Table 1. Wild-Type Influenza Viruses Used in This Study.
Virus | Subtype | Abbreviation | H5N1 clade (genotype) | Country of origin | Passage history |
---|---|---|---|---|---|
A/Hong Kong/54/98 (H1N1) | H1N1 | 54/98 (H1N1) | … | Hong Kong | MDCK × 7 |
A/Hong Kong/178394/04 (H1N1) | H1N1 | 178394/04 (H1N1) | … | Hong Kong | MDCK × 3 |
A/Hong Kong/87856/05 (H1N1) | H1N1 | 87856/05 (H1N1) | … | Hong Kong | MDCK × 3 |
A/Hong Kong/82965/05 (H1N1) | H1N1 | 829165 (H1N1) | … | Hong Kong | MDCK × 3 |
A/goose/Hong Kong/437.6/99 (H5N1)a | H5N1 | 437.6/99 (H5N1) | 0 | Hong Kong | Egg × 4 |
A/Hong Kong/483/97 (H5N1) | H5N1 | 483/97 (H5N1) | 0 | Hong Kong | MDCK × 8 |
A/chicken/Indonesia/BL/03 (H5N1) | H5N1 | BL/03 (H5N1) | 2.1 (Z) | Indonesia | MDCK × 6 |
A/chicken/Indonesia/2A/04 (H5N1) | H5N1 | 2A/04 (H5N1) | 2.1 (Z) | Indonesia | MDCK × 4 |
A/chicken/Thailand/AIV-1/04 (H5N1) | H5N1 | AIV-1/04 (H5N1) | 1 (Z) | Thailand | Egg × 3; MDCK × 4 |
A/chicken/Vietnam/33/04 (H5N1) | H5N1 | 33/04 (H5N1) | 1 (Z) | Vietnam | Egg × 3; MDCK × 3 |
A/Vietnam/1203/04 (H5N1) | H5N1 | 1203/04 (H5N1) | 1 (Z) | Vietnam | MDCK × 4 |
A/Vietnam/1194/04 (H5N1) | H5N1 | 1194/04 (H5N1) | 1 (Z) | Vietnam | MDCK × 6 |
A/Thailand/MK2/04 (H5N1) | H5N1 | MK2/04 (H5N1) | 1 (Z) | Vietnam | MDCK × 4 |
A/Vietnam/3046/04 (H5N1) | H5N1 | 3046/04 (H5N1) | 1 (Z) | Vietnam | MDCK × 4 |
A/bar-headed goose/Qinghai/5/05 (H5N1) | H5N1 | QH5/05 (H5N1) | 2.2 (Z) | China | MDCK × 1 |
NOTE. MDCK, Madin-Darby canine kidney.
A/goose/Hong Kong/437.6/99 (H5N1) is from a A/goose/Guangdong/1/96 (H5N1)–like lineage.
Isolation of primary human macrophages and primary type I-like pneumocytes
Blood mononuclear cells from healthy donors (Hong Kong Red Cross Blood Transfusion Service) were separated by Ficoll-Paque centrifugation, and monocytes were purified by the adherence method and differentiated into macrophages, as described elsewhere [4]. Primary human type I-like pneumocytes were isolated from nontumor lung tissues using methods described elsewhere [5].
Infection of macrophages and pneumocytes
Primary macrophages and type I-like pneumocytes were seeded at 1 × 105 cells per well in 24-well tissue-culture plates.
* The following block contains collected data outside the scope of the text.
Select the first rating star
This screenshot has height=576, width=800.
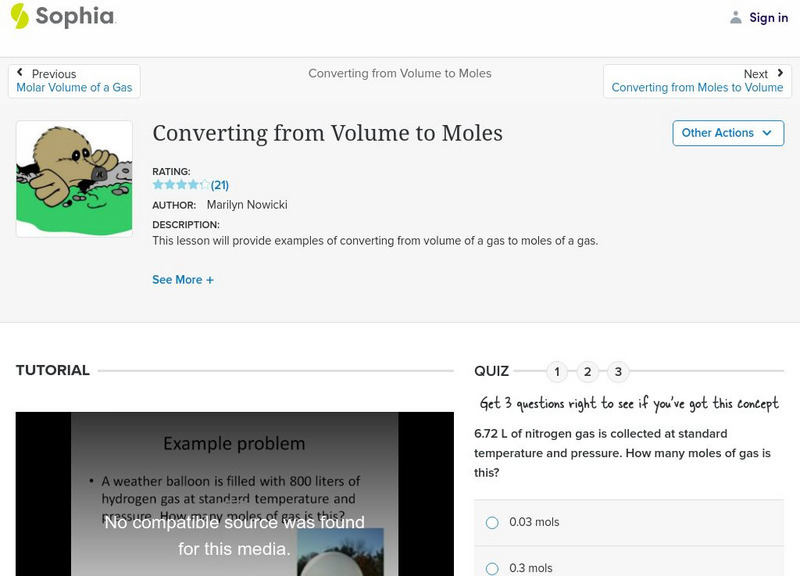pyautogui.click(x=157, y=184)
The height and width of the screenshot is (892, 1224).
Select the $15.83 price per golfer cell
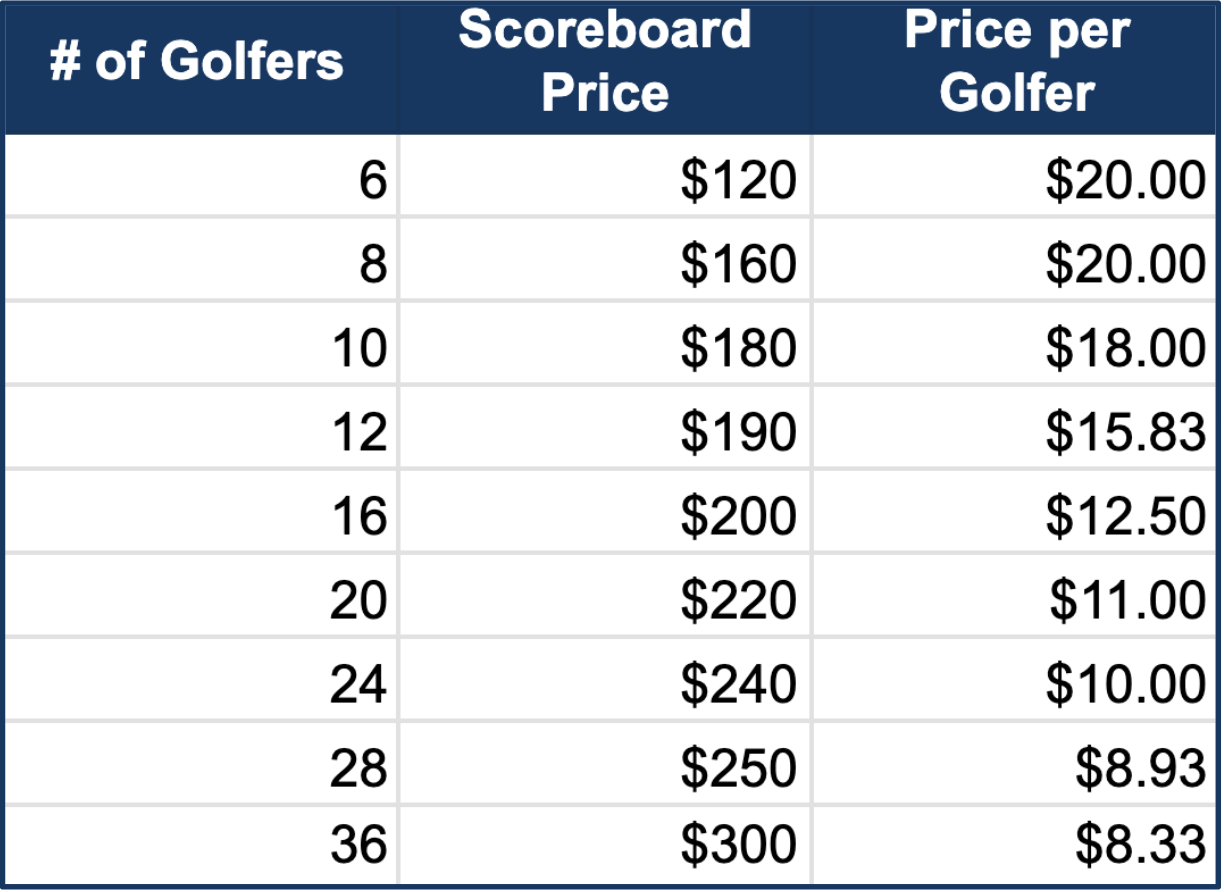(x=1125, y=433)
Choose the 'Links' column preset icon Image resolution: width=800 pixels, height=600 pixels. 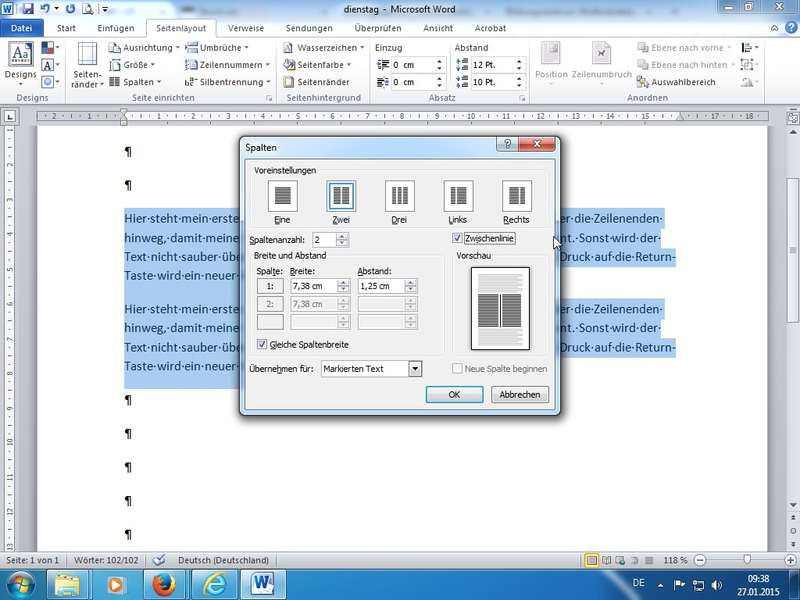pyautogui.click(x=458, y=196)
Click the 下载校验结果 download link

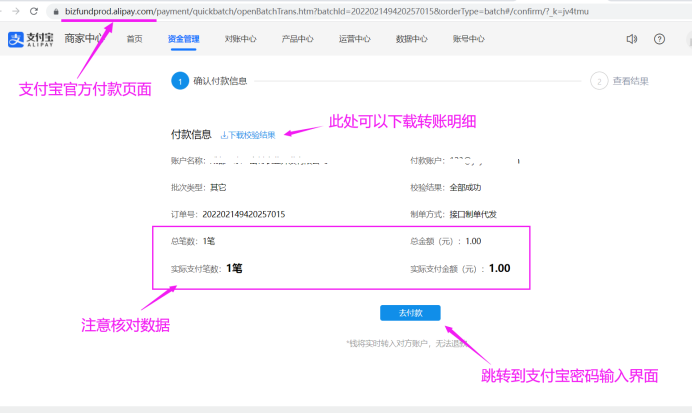[251, 134]
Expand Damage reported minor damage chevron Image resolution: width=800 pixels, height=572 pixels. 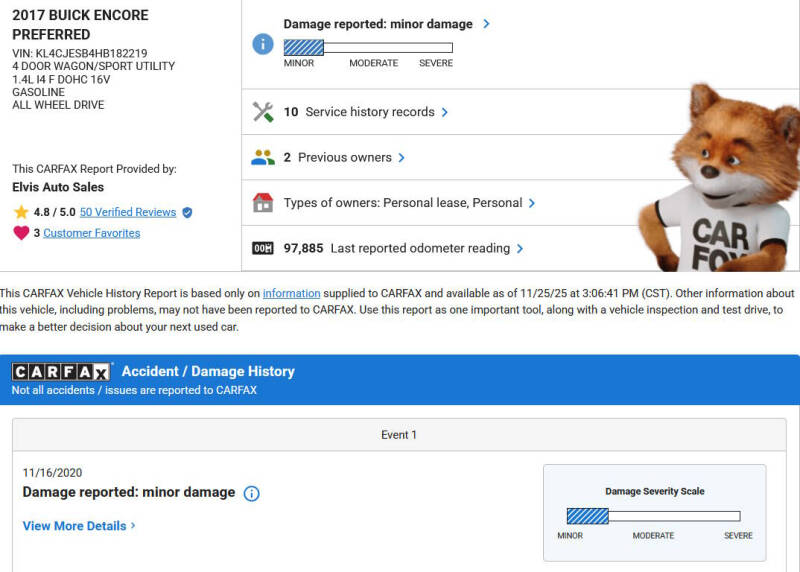[x=486, y=24]
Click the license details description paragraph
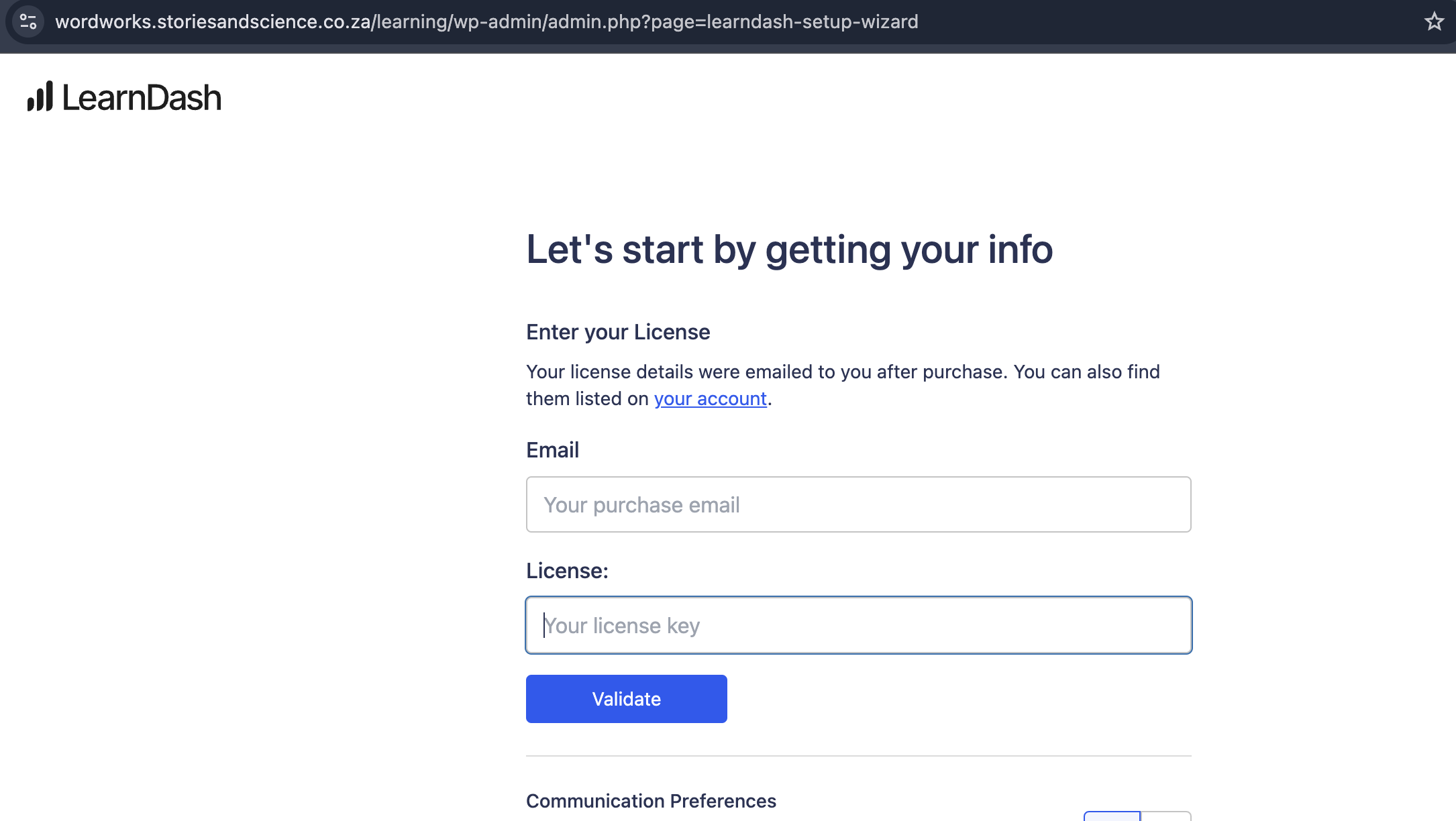The height and width of the screenshot is (821, 1456). tap(842, 385)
The cells were infected at a multiplicity of infection of 2 unless otherwise indicated. After 30 min of virus adsorption, the virus inoculum was removed, and the cells were washed with phosphate-buffered saline and incubated in warm culture medium (serum-free medium for macrophages [GIBCO] and small airway growth medium for pneumocytes [Cambrex BioScience]) supplemented with 0.6 mg/L penicillin, 60 mg/L streptomycin, and 1 mg/L N-p-tosyl-l-phenylalanine chloromethyl ketone-treated trypsin (Sigma). Samples of culture supernatant were collected for virus titration and cytokine analysis. RNA was extracted from cells for analysis of cytokine gene expression. To confirm that the cells were all infected, they were fixed at 8 h after infection and analyzed by immunofluorescent staining specific for influenza virus nucleoprotein and matrix proteins (Dako Imagen; Dako Diagnostics).
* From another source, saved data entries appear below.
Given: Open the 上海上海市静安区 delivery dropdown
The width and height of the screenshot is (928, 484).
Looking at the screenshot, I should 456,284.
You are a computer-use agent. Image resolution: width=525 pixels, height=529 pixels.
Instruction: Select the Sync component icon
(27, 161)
Quantification of cytokine messenger RNA by real-time reverse-transcription polymerase chain reaction (PCR)
DNase-treated total RNA was isolated using the RNeasy Mini kit (Qiagen). The complementary DNA (cDNA) was synthesized from messenger RNA (mRNA) with poly(dT) primers and SuperScript II reverse transcriptase (Life Technologies). Transcript expression was determined using TaqMan Fast Universal Master Mix kit (Applied Biosystems) with specific primers. The fluorescence signals were measured by ABI Prism 7500 Sequence Detection System. The gene copy number of the target gene was normalized to the β-actin control and compared with the results of known amounts of plasmid encoding the target gene sequence. The results were presented as copy numbers of target genes per 1 × 105 copies of β-actin control.
Quantitative analysis of tumor necrosis factor (TNF)-α by enzyme-linked immunosorbent assay in cell culture supernatants
The cell culture supernatants were collected at 6 h after infection and were irradiated with ultraviolet light (CL-100 ultraviolet crosslinker; UVP) for 15 min to inactivate the virus before the levels of TNF-α were measured by a specific TNF-α assay kit (R&D Systems), as described elsewhere [4].
Virus titration
The amount of virus in the supernatants of the influenza virus-infected macrophage cultures was titrated on MDCK cells, and the titers were reported as median tissue culture infective dose units per 100 μL (TCID50/100 μL).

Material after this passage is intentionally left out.